Caleb Hanie has the most experience in the league in regard to his years of service, but these scouts are extremely high on Dustin Vaughan and he could very well get the nod over Hanie — a big picture move for the future. The last two seasons, this front office has decided to go with just two quarterbacks, which has saved the extra roster spot. But with the health questions surrounding Tony Romo going into camp, don’t believe they can take that chance. With questions at other positions as well, having to keep that third quarterback on the roster will affect some other plans such as an extra receiver, tight end, defensive linemen or linebacker.
Courtesy: Bryan Broaddus | Pro Football Analyst/Former NFL Scout
Question from CHRIS VARUOLO | NORTH BABYLON, NY: Why would the Cowboys choose to release Kyle Orton and not force his hand to retire? Not only does it let him off the signing bonus hook, but it is a cap hit for the Dallas Cowboys. What is the benefit to release him other than just moving forward?
Eatman: Actually it’s not a hit on the cap. There is some dead money but not as much as what they save in his salary. He actually creates about $1 million in space this year. The benefits of cutting him not only frees up a little room to sign Tyron Smith and/or Dez Bryant, but it removes that cloud hanging over the team and the quarterback position. Now everyone knows the deal and it’s Weeden’s job to keep. I don’t have a problem with the cut.

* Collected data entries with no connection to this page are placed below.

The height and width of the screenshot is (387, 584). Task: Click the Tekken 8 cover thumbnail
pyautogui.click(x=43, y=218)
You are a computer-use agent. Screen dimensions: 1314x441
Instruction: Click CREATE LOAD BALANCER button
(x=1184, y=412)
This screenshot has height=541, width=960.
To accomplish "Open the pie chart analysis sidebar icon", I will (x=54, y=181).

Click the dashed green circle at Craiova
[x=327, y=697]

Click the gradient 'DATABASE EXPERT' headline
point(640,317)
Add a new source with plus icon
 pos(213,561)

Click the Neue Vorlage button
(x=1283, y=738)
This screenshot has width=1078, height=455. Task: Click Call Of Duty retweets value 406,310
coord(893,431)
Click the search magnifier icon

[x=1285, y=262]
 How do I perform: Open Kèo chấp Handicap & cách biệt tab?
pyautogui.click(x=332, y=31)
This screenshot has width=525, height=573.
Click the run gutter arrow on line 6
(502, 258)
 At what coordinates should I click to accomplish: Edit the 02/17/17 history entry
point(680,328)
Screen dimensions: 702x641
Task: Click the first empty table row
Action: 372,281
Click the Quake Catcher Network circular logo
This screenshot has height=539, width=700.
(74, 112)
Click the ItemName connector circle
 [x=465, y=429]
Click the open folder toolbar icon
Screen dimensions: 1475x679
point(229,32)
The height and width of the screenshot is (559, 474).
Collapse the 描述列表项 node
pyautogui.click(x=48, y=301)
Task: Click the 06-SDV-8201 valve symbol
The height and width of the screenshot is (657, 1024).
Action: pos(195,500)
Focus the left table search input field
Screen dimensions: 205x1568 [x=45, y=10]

Helman: If you were following along during OTAs and minicamp, you remember how big of a talking point Orton’s absence was. There’s something to be said for the importance of your backup quarterback when your starter is coming off a back surgery, but I don’t think the Dallas Cowboys wanted this to hang over training camp. The money issue is manageable, and now this narrative will take a backseat to other matter when the team gets to Oxnard.
Question from TIM MCCAULEY | NEW MARKET, MD:Getting sick of players failing to show up, taking money, and then playing elsewhere. Is there any chance we get money back from Orton at this point? What makes this different than the Ratliff situation?
Eatman: No, the Dallas Cowboys won’t have the chance to get any money back from Orton since they cut him. The difference with Ratliff is health. Ratliff was supposedly so hurt that he couldn’t play and suddenly he ends up with another team. That’s why a grievance was filed to the league. Orton simply held out and it was a standoff between the team and the quarterback. Finally, they decided it wasn’t worth it and moved on by cutting him. If he decides to play on another team, there’s nothing the Cowboys can really do about it. Guys sit out all the time and the Cowboys decided it was time to cut the cord.
Helman: There’s another thing worth pointing out here: if everything went according to plan, Orton wouldn’t have played a meaningful snap of football this season, whereas Ratliff was a Pro Bowler who the Cowboys were hoping could be one of the main difference-makers on the defensive line. At the end of the day, I think the team just decided that the money lost by cutting Orton was worth getting this problem off their plate.